The movie takes some predictable turns. Not because the movie was predictable, but by now there are hundreds of rip-offs of this story. Ben’s stalkerish behavior is dismissed as love. Elaine is caught between two men. A frat boy med student versus the ever-lazy Ben. Of course, she will choose Ben, the best and final act of rebellion. But he must chase her down to stop the wedding. The great irony is that he arrives too late. Elaine is already married, but they still run away in the iconic final scene.

“The Graduate” earned Mike Nichols an Academy Award for Best Director. He used purposeful camera angles and limited dialogue. We are gifted with awkward glances and images of being underwater. Drowning. Fish tank. It is a movie without heroes. If there is one, it is Mrs. Robinson.

Though Ben is the center of the story, Mrs. Robinson is the one who takes action. She is a woman with no first name. She is mad at the world. At her life. She makes me think of other terrible portrayals of women like her. Daenerys Targaryen.

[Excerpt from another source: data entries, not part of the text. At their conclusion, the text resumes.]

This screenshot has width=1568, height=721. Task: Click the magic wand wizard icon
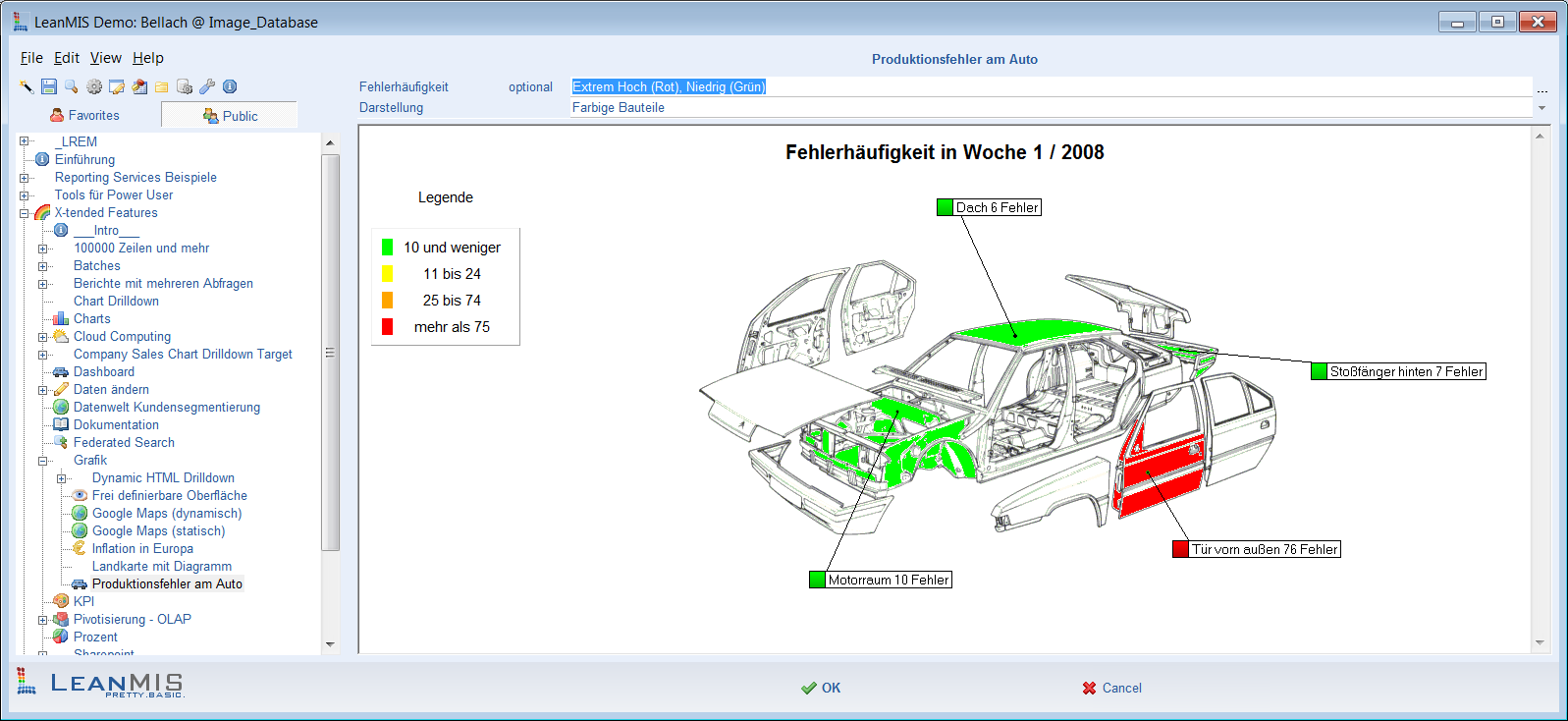pyautogui.click(x=27, y=86)
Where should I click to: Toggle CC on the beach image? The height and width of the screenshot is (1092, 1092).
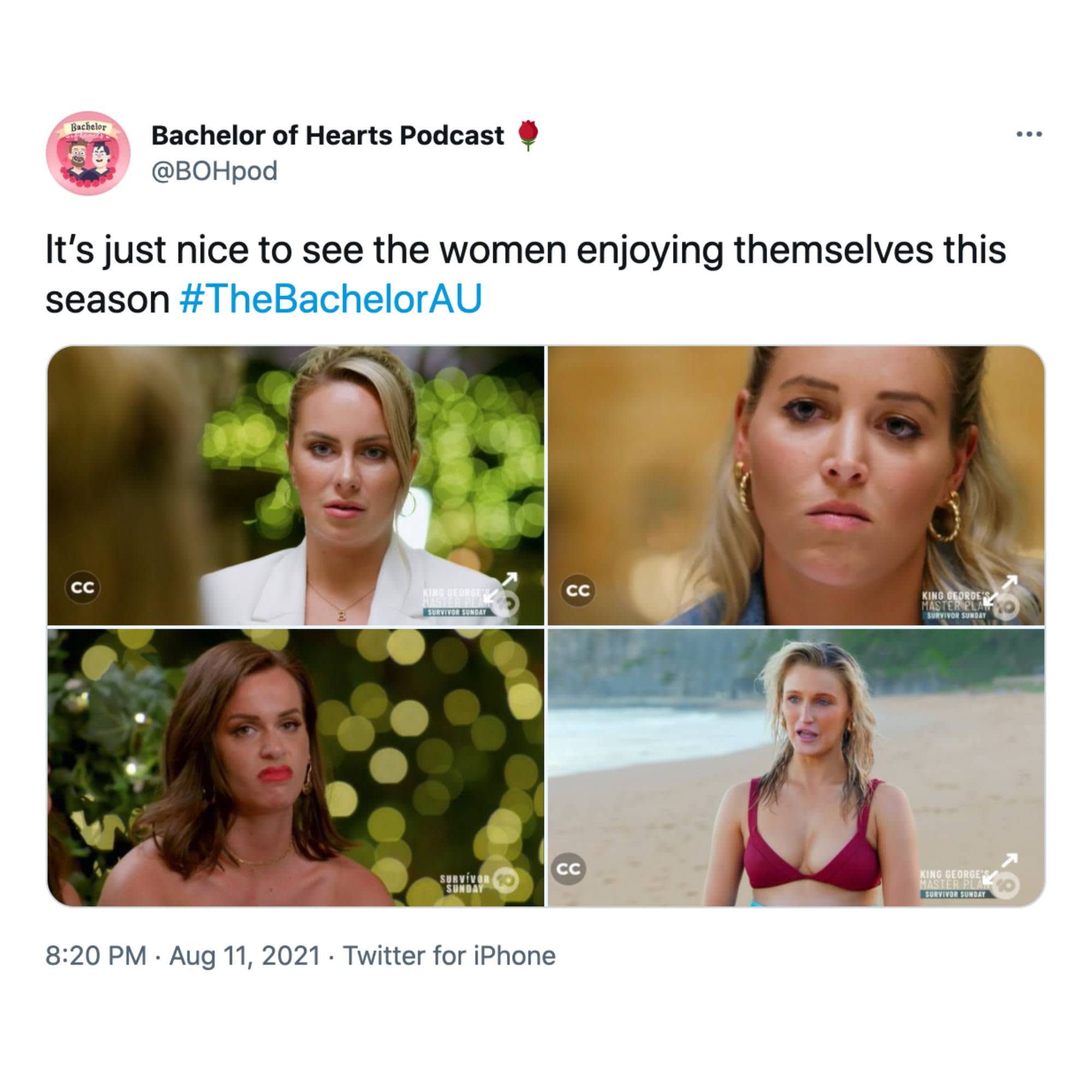click(x=568, y=869)
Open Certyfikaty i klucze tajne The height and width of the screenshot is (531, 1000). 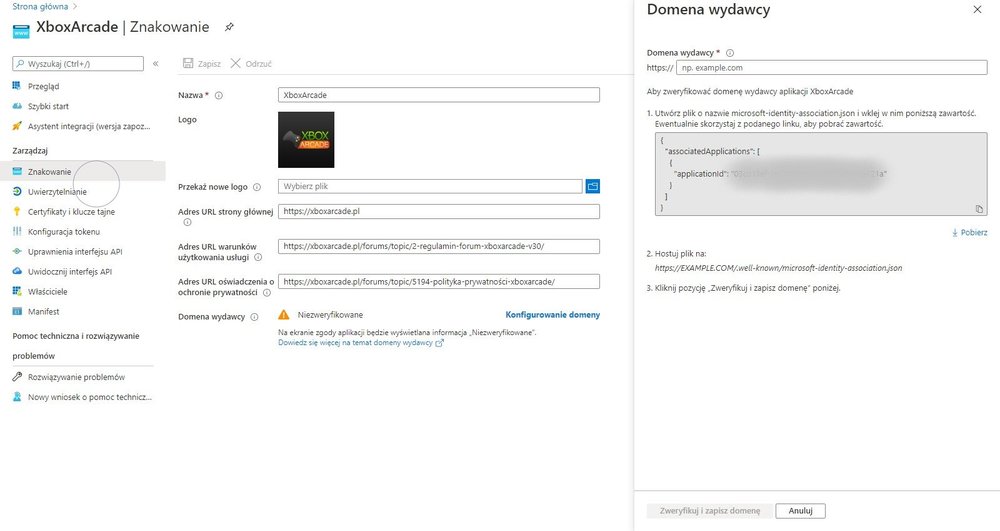click(x=70, y=211)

She is in a world where her only freedom was her body and her rage. Eventually the world will betray her. My heart ached for Mrs. Robinson.

Enjoy the beautiful and familiar soundtrack from Simon & Garfunkel. It’s a movie that allows us to reflect on our lives and all the moments of hesitation and panic. Strangely, young Dustin Hoffman looks a lot like Tom Cruise. Anne Bancroft is elegance on the screen. She embodies what we have to lose and gain through our choices. Grade B-. Because I still hate Benjamin Braddock. He is dumb.